Juninho Paulista, ex-coordenador da seleção, no Abre Aspas: contratado por Rogério Caboclo, ele foi demitido depois da Copa no Catar — Foto: Marcos Ribolli

A impressão que dava era de que vocês tinham uma confiança muito grande do título. Como foi lidar com a tristeza no vestiário?

– Foi uma situação muito difícil. Eu ainda tinha outras preocupações, de ver como a gente iria fazer a organização dali para frente. Mas a comissão técnica estava só tentando enxergar o que aconteceu. Iniciamos bem a Copa, tivemos alguns problemas durante a primeira fase. A gente tinha programado de poupar os atletas contra Camarões, e aí chegou bem nas oitavas. O Neymar chegou bem, a volta do Danilo… E no jogo das quartas, a Croácia nos surpreendeu.

– E aí eu falando a minha visão técnica, a Croácia nos surpreendeu no primeiro tempo ficando muito com a bola. Não deixando o Brasil ficar com a bola, e isso é uma coisa que irritava o Tite, a gente não ter a bola e a Croácia conseguiu controlar bem o jogo, principalmente no meio campo. Eles não ofereceram perigo, mas também não deixaram a gente oferecer perigo.

******

TAREFAS →
1 > Reproduza sem alterações as linhas de origem, começando pela linha que contém "Given: Open mauimikey88's profile picture" e seguindo até o fim dessas linhas, com as duas pontas incluídas. Deixe as imagens fora da resposta.
2 > Dê continuidade à entrevista com Juninho Paulista sobre a seleção na Copa do Catar, a partir do ponto em que o trecho termina.

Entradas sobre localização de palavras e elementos

******

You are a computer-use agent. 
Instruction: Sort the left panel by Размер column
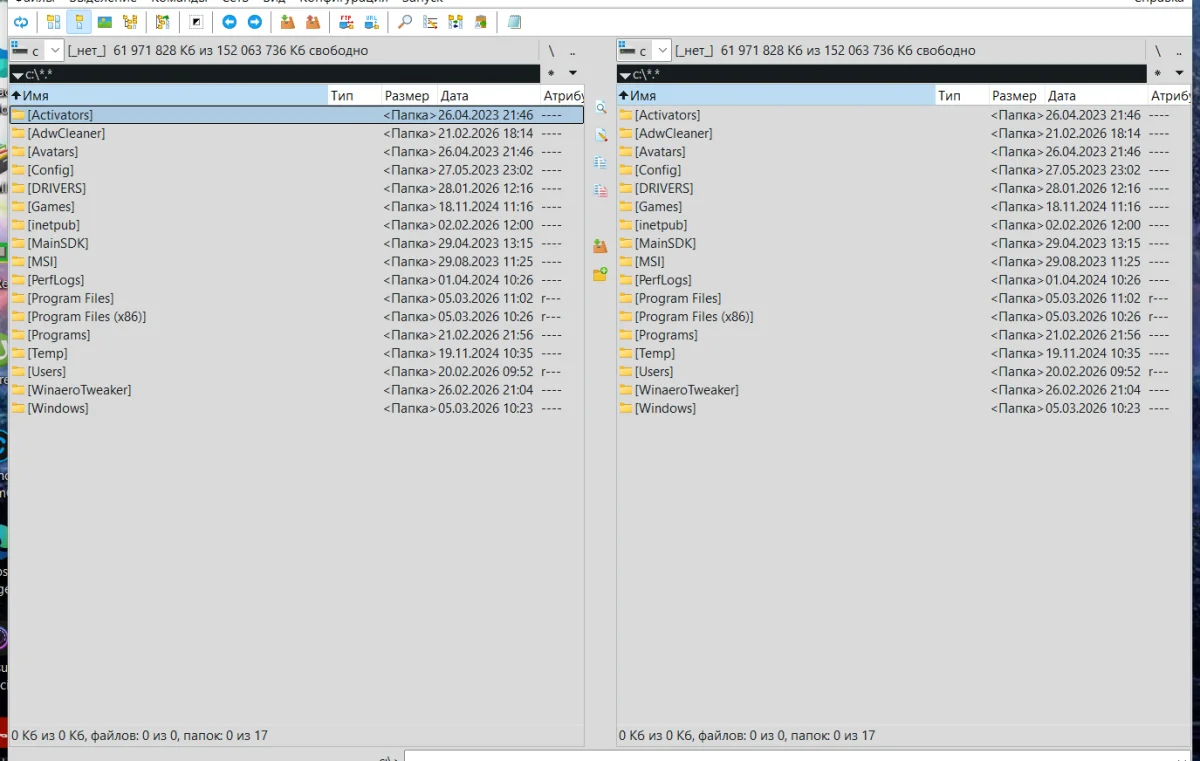(407, 96)
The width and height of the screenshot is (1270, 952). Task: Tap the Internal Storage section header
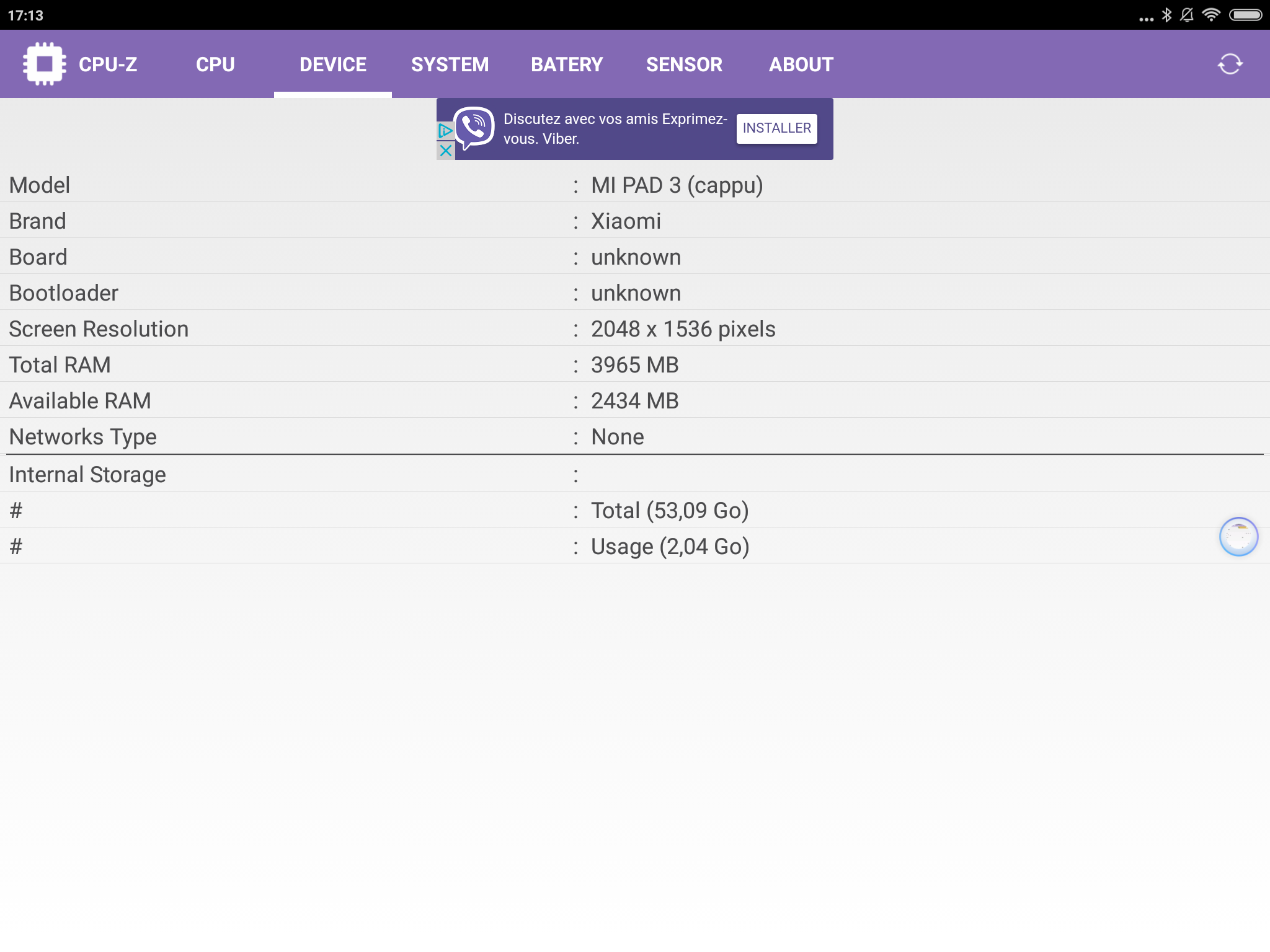pyautogui.click(x=635, y=474)
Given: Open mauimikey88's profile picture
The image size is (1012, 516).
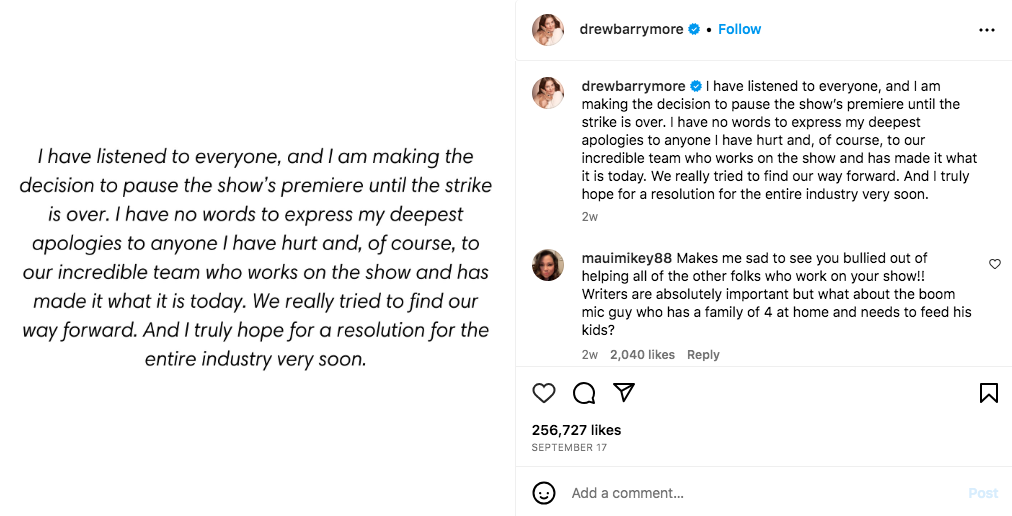Looking at the screenshot, I should pyautogui.click(x=548, y=265).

******

RESPOSTAS POR TAREFA →
1 >
Given: Open mauimikey88's profile picture
The image size is (1012, 516).
Looking at the screenshot, I should pyautogui.click(x=548, y=265).

2 >
– No segundo tempo, isso melhorou um pouco, a gente chegou algumas vezes antes de sair o gol do Neymar. Depois, surge um monte de situação. "Pô, deveria ter feito isso, deveria ter feito aquilo". Mas, cara, se a gente for ver o lance, são algumas sequências que você fala: "Meu, isso aqui parece estar escrito". É complicado. Se a gente jogar de novo contra a Croácia, que já provou ser uma excelente seleção, porque não é normal chegar em (fases) finais de Copa anos em sequência, é muito difícil... Mas, se a gente jogar contra a Croácia da maneira que jogou, provavelmente vai ganhar nove de dez.

Juninho Paulista, coordenador da Seleção, e o técnico Tite: "Ele tem capacidade de comandar qualquer clube na Europa" — Foto: Lucas Figueiredo / CBF

Antes da Copa, um dos debates era se o Vini Jr seria titular ou não do Brasil. O Tite demorou muito para ter confiança nele?

– Acho que o Tite foi ganhando confiança aos poucos no Vinicius. Falava muito em amadurecimento. Eu acho que o processo do Vinícius na Seleção foi o que ele teve no Real Madrid. Foi ganhando confiança aos poucos, como no Real. Lá, ele sofreu muito no início, não estava bem, não jogava do jeito que ele estava jogando e do jeito que ele joga hoje. Às vezes, fazia um jogo bom e fazia um jogo ruim.

– Eu acho que na Seleção foi o mesmo processo. Chegou não se destacando tanto, foi ganhando espaço, ganhando a confiança do Tite, sendo um pouco mais regular, entendendo um pouco mais a ideia de jogo. Eu lembro que o Tite conversava bastante com o Ancelotti nesse aspecto, principalmente quando ele começou a se destacar no Real. Conversava para poder repetir o posicionamento e as funções na Seleção.

A convocação do Daniel Alves foi a mais debatida. Como foi sua participação nesse caso?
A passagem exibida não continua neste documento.